Quand on parle de cinéma britannique, on est souvent amené à parler de violentes périodes de crise dépendant des flux et reflux des investissements américains, et cela que ce soit au niveau de la production cinématographique nationale ou plus globalement de l’industrie cinématographique.

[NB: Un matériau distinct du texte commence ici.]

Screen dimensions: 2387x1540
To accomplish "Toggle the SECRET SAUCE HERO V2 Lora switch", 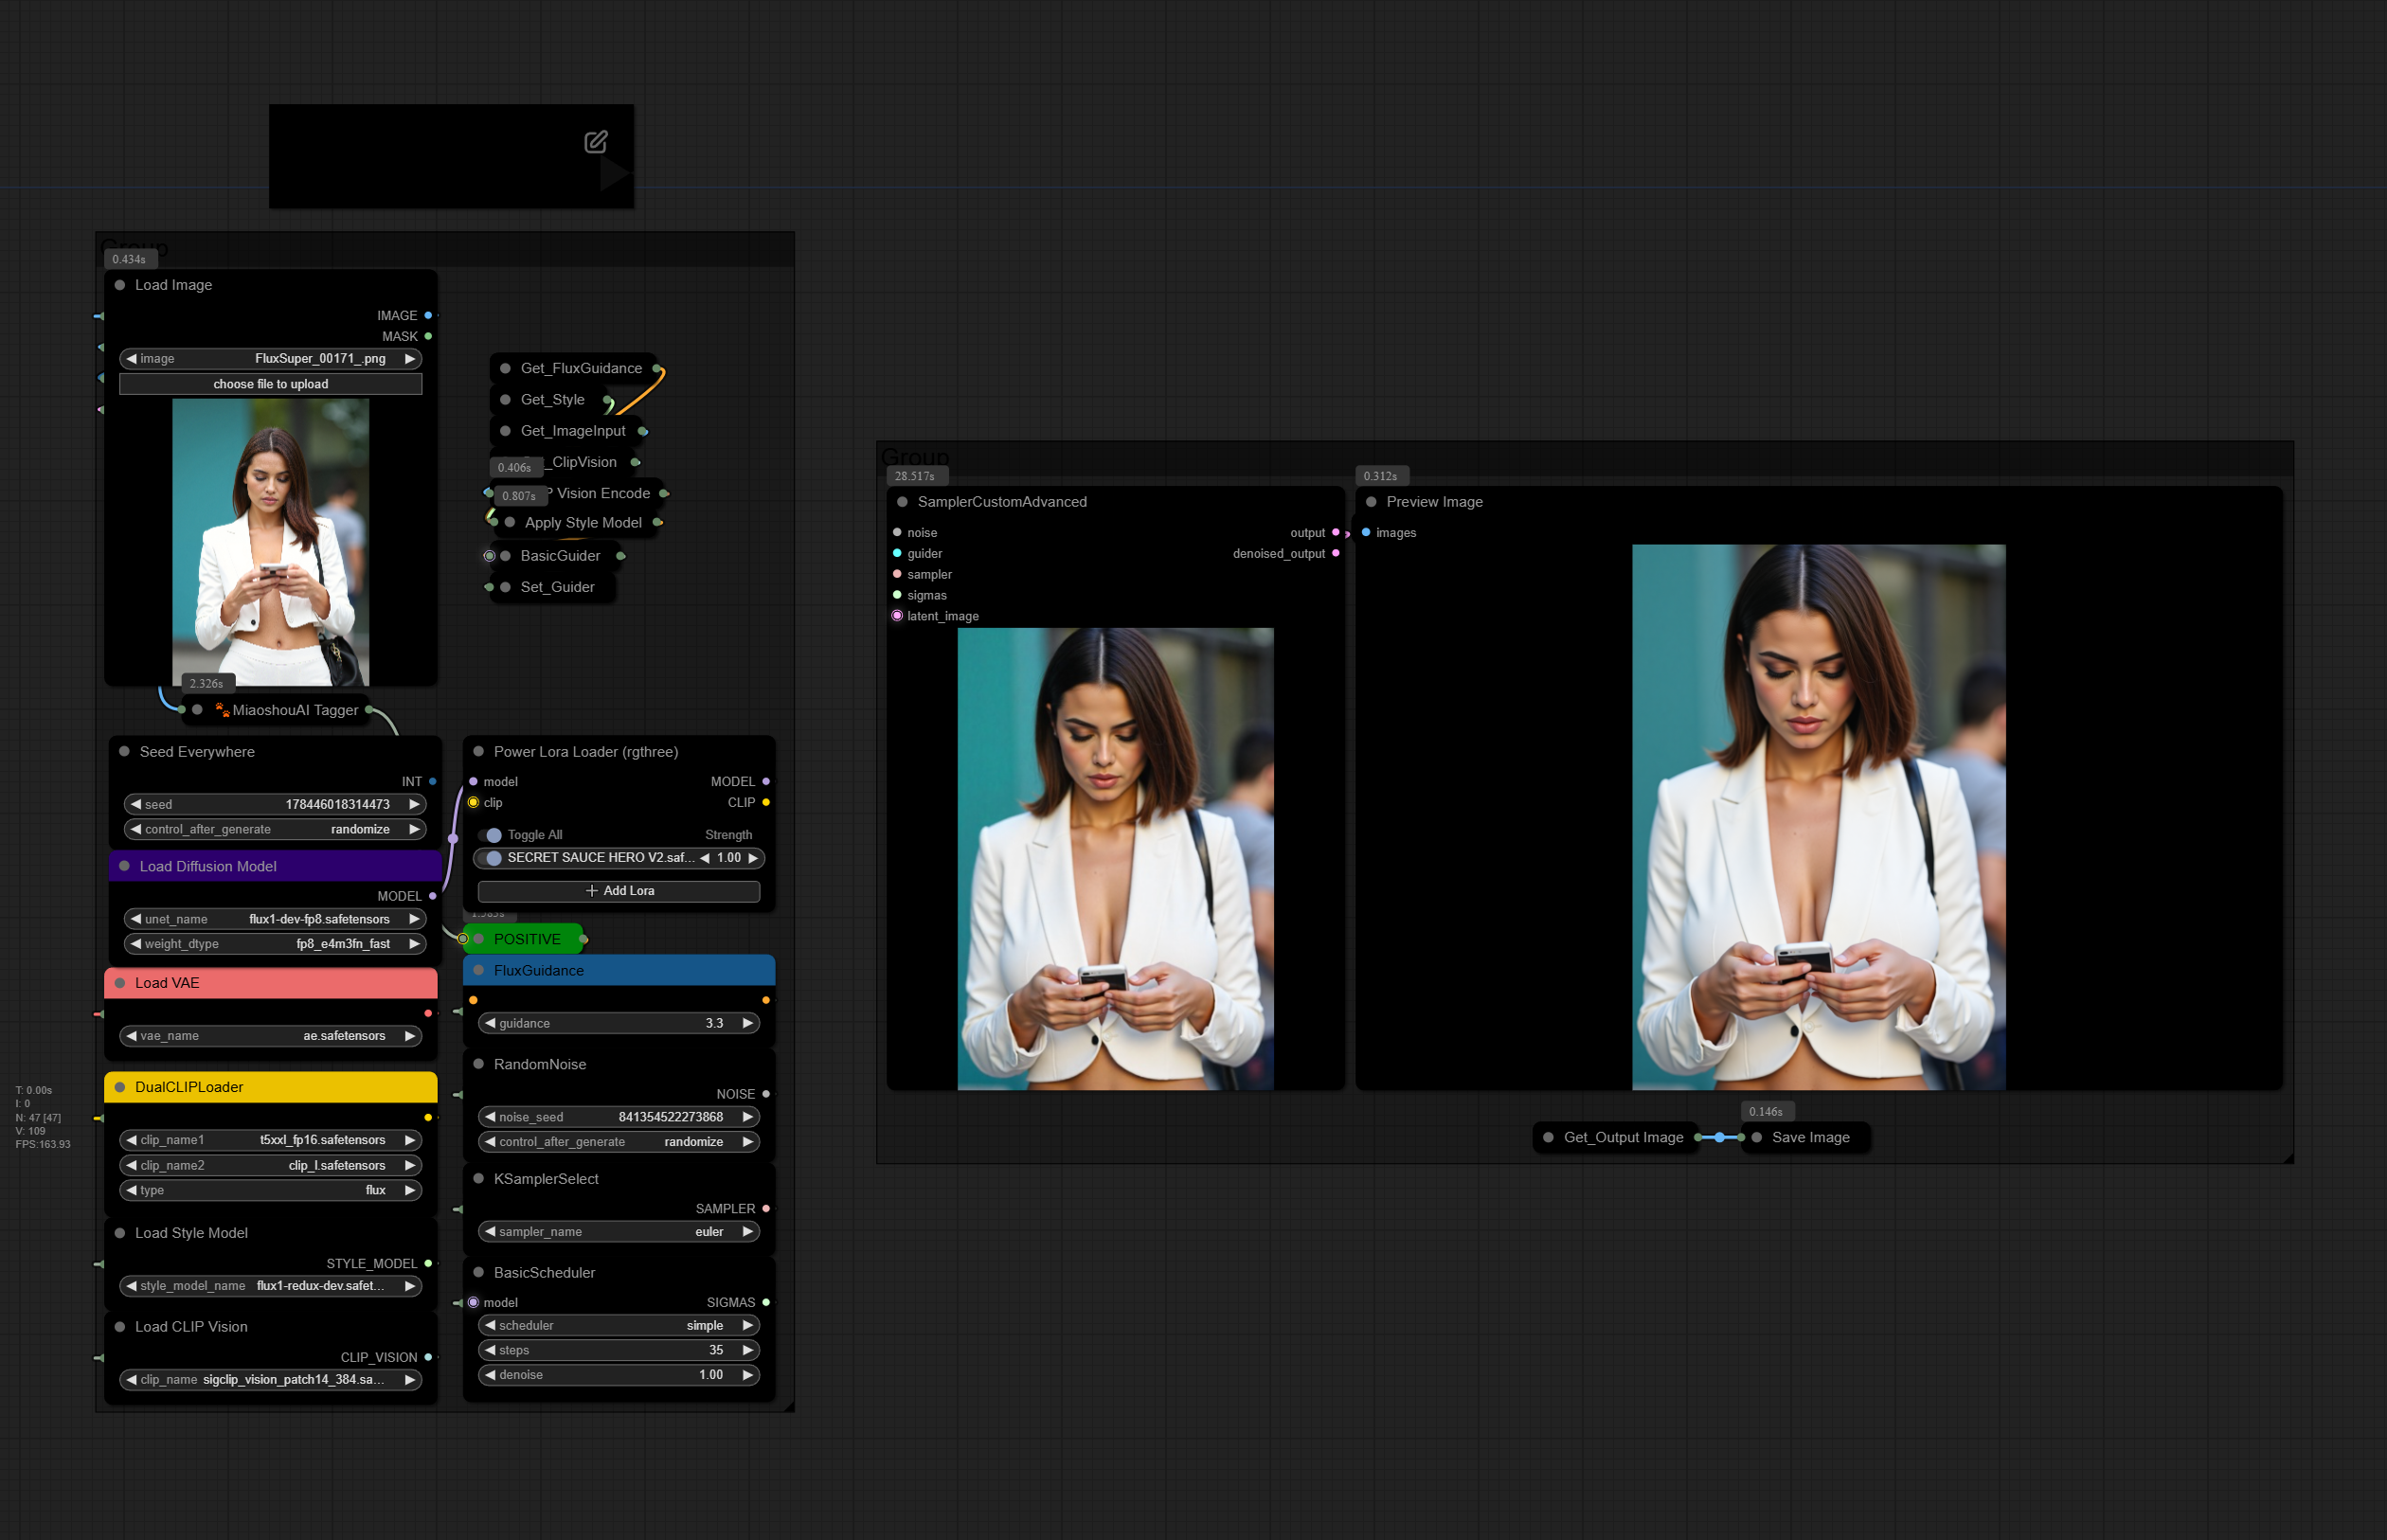I will click(x=491, y=858).
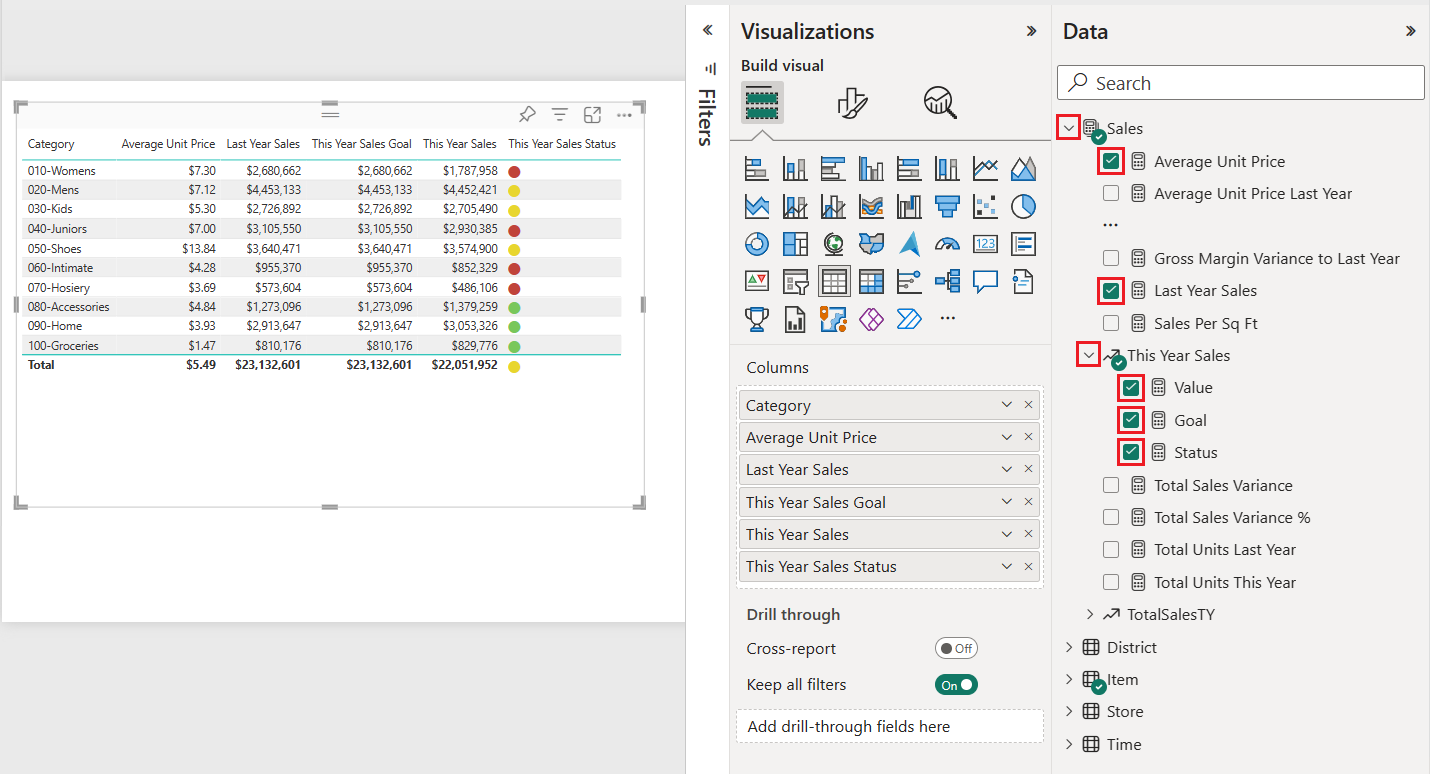Select the Funnel chart visualization
This screenshot has width=1431, height=774.
[947, 206]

La période noire de la fin des années 60 à la fin des années 70 qui a vu Hollywood, confronté à la crise sur son propre territoire, déserter le Royaume-Uni, est encore dans les esprits.
Une santé insolente
Mais aujourd’hui, si la production nationale indépendante vivote tant bien que mal et que le BFI s’inquiète de son avenir (nous y reviendrons), l’industrie cinématographique britannique se porte à merveille. Les chiffres sont éloquents. Les investissements dans la production de séries et de films sur le territoire britannique ont dépassé les 3 milliards £ en 2019, et semblent s’épanouir dans ses années post covid, pourtant compliquées, avec 5 milliards £ en 2021 et 6,27 milliards £ en 2022 (après un petit recul covidesque en 2020 à 2,4 milliards £) !
Encore quelques chiffres pour illustrer ce succès insolent… mais aussi la dépendance envers les USA. En 2022, le BFI note que 220 films ont été produits en Grande Bretagne (dont 90 films étrangers et 30 co-productions). 88% des dépenses proviennent des investissements étrangers (majoritairement américains). Côté séries, le BFI dénombre 195 productions (la partie américaine représente 84% des dépenses totales et 55% des programmes produits).
Le montant investi outre manche est trois fois supérieur à celui en France. A titre de comparaison, en France, en 2022, 288 films (agréés par le CNC) ont été produits (dont 50,2 % de co-productions) pour un total d’investissement de 1,2 milliard € (dont 283,7 M€ proviennent de l’étranger). Et 870,3 millions ont été investis dans la production de fictions audiovisuelles pour plus de 1000 heures de programme (dont 538,6 M€ sont financés par les diffuseurs). Les trois plateformes leaders de VOD (Disney+, Netflix et Prime Video) ont apporté 44,1 M€ pour 20 heures (!) de fiction en 2022.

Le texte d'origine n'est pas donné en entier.